Exercise objective: Reproduce the listing below, word for word. Start at the line that contains "Where should I click to: Click the ornAna1" and continue through its final line.

Entries:
* * * * * * * * *

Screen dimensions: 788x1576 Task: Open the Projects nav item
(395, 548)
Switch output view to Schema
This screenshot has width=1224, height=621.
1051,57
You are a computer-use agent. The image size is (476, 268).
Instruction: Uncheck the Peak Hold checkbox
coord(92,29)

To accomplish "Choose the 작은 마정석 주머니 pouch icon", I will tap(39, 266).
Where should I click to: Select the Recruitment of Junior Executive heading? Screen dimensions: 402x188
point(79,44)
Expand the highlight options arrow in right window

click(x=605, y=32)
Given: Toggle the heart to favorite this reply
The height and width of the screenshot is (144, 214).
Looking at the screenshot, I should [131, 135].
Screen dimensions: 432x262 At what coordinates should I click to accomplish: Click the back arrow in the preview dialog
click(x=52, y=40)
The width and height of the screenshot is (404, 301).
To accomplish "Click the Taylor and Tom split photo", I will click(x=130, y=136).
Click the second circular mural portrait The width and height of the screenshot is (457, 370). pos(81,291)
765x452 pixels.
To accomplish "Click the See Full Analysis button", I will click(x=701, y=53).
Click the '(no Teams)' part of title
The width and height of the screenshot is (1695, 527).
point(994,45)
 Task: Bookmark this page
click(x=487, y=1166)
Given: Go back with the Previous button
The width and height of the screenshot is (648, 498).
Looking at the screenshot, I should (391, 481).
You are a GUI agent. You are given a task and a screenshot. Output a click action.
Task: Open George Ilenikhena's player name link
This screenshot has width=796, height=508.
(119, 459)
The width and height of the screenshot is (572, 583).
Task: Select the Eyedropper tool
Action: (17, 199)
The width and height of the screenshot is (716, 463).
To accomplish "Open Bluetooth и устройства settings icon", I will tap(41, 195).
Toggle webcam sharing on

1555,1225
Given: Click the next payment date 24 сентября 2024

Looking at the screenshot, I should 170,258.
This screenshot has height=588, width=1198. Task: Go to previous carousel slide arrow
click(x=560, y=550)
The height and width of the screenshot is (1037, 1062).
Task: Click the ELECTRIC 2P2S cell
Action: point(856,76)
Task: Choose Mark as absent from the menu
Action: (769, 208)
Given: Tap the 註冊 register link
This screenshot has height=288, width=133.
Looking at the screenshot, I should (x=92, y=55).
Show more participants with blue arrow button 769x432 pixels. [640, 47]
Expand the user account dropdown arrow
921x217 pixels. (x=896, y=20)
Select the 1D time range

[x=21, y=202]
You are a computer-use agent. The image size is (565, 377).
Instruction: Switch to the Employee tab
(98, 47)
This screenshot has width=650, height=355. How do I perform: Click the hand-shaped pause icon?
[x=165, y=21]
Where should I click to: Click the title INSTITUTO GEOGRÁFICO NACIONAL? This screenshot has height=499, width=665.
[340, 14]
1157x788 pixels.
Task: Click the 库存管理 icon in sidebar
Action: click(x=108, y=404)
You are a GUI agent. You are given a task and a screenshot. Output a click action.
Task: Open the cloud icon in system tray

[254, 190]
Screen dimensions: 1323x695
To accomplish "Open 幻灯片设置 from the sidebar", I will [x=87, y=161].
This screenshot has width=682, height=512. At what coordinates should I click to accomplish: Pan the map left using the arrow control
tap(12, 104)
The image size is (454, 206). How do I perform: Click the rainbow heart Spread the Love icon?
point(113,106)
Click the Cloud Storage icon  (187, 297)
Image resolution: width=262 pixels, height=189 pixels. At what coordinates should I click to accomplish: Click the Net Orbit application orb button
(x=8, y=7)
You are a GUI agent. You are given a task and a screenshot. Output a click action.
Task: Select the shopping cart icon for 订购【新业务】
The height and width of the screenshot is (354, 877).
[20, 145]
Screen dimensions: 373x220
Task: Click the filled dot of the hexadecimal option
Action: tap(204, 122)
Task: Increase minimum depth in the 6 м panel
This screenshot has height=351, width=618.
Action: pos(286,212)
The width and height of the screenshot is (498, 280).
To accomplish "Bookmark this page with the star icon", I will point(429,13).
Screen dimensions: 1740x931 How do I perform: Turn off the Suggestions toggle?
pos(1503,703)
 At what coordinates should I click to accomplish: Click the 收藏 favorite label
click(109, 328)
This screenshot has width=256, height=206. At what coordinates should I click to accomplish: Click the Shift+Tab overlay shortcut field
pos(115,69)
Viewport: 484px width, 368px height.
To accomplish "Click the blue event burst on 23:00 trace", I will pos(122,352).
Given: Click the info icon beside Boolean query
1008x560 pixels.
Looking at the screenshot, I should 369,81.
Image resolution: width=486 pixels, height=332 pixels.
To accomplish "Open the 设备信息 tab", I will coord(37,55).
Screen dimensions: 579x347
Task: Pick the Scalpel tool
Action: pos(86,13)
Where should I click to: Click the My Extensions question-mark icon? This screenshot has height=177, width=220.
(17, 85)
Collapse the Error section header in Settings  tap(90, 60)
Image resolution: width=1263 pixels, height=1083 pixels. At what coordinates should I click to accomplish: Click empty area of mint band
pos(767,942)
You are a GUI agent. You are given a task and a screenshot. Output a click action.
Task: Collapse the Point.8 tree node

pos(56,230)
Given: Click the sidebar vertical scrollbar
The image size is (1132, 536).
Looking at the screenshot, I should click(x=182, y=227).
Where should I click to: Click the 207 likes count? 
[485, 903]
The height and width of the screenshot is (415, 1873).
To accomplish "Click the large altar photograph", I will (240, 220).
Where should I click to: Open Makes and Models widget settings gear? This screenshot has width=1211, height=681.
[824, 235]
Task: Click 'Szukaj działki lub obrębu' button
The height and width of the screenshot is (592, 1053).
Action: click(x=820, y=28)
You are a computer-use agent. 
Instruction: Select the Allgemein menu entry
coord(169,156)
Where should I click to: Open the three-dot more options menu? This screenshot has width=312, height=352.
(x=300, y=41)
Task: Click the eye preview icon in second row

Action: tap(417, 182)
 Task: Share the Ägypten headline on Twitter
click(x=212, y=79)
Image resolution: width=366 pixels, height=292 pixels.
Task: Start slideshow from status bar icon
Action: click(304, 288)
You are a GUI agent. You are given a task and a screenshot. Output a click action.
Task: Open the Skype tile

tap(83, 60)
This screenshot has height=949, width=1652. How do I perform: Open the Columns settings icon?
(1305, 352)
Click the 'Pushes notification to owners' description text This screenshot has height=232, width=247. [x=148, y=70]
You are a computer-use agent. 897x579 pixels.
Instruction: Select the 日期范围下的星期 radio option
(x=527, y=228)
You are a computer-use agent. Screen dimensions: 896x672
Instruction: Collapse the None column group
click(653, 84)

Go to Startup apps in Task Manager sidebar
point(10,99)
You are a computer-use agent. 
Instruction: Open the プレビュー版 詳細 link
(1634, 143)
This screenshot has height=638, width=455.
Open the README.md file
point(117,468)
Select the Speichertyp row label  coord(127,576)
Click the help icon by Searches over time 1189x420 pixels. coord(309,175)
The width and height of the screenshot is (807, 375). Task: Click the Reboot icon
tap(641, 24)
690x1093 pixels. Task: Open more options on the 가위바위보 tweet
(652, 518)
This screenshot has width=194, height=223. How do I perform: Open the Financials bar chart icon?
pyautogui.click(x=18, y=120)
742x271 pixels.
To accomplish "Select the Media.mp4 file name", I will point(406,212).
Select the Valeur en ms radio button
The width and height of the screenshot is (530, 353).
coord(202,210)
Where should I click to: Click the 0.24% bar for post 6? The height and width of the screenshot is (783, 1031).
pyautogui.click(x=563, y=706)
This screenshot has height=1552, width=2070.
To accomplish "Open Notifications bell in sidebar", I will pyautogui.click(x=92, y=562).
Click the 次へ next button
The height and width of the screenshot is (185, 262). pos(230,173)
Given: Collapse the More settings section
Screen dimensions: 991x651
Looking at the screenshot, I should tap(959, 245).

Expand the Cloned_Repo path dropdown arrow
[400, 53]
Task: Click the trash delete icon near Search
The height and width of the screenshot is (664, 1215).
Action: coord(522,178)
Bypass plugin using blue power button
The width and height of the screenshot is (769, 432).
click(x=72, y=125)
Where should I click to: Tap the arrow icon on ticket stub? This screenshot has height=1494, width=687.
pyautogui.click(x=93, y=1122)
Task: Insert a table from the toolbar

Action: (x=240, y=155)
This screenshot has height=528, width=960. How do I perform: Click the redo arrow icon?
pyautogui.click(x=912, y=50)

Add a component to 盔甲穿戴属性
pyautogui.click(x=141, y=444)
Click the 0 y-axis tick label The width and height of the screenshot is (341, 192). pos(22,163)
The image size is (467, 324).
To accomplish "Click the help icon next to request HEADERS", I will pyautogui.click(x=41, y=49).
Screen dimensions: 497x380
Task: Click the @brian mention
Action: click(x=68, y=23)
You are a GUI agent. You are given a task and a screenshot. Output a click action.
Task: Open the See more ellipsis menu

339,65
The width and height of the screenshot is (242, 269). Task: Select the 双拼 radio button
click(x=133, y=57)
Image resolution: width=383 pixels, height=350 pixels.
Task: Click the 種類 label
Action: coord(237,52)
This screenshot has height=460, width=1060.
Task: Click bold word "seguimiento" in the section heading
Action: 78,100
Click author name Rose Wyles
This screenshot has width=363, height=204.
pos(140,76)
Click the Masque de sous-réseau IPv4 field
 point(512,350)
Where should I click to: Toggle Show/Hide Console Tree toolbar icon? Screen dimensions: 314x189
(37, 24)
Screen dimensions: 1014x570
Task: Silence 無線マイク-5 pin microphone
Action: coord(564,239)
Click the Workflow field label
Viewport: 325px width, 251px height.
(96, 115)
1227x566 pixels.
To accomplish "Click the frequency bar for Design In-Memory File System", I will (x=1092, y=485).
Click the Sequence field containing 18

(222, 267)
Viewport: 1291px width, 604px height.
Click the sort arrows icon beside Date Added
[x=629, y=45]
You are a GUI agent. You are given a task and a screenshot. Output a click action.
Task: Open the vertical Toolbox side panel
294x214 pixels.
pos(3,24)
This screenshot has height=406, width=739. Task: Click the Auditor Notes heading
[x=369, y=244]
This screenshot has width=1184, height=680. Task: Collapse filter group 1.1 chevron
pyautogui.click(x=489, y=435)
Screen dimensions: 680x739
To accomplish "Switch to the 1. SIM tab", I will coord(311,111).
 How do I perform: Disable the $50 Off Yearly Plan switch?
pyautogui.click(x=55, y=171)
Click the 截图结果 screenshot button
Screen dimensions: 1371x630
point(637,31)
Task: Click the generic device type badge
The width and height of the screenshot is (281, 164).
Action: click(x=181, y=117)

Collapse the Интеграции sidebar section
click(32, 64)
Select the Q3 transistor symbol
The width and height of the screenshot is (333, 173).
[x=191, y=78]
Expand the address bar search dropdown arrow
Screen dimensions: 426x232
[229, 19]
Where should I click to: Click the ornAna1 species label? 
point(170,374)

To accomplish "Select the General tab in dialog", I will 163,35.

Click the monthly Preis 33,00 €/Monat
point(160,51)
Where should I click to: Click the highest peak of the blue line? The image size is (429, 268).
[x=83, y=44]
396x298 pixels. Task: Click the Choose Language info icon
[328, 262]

* * * * * * * * *

Complete response:
Where should I click to: Click the ornAna1 species label? 
point(170,374)

To accomplish "Select the General tab in dialog", I will 163,35.

Click the monthly Preis 33,00 €/Monat
point(160,51)
Where should I click to: Click the highest peak of the blue line? The image size is (429, 268).
[x=83, y=44]
396x298 pixels. Task: Click the Choose Language info icon
[328, 262]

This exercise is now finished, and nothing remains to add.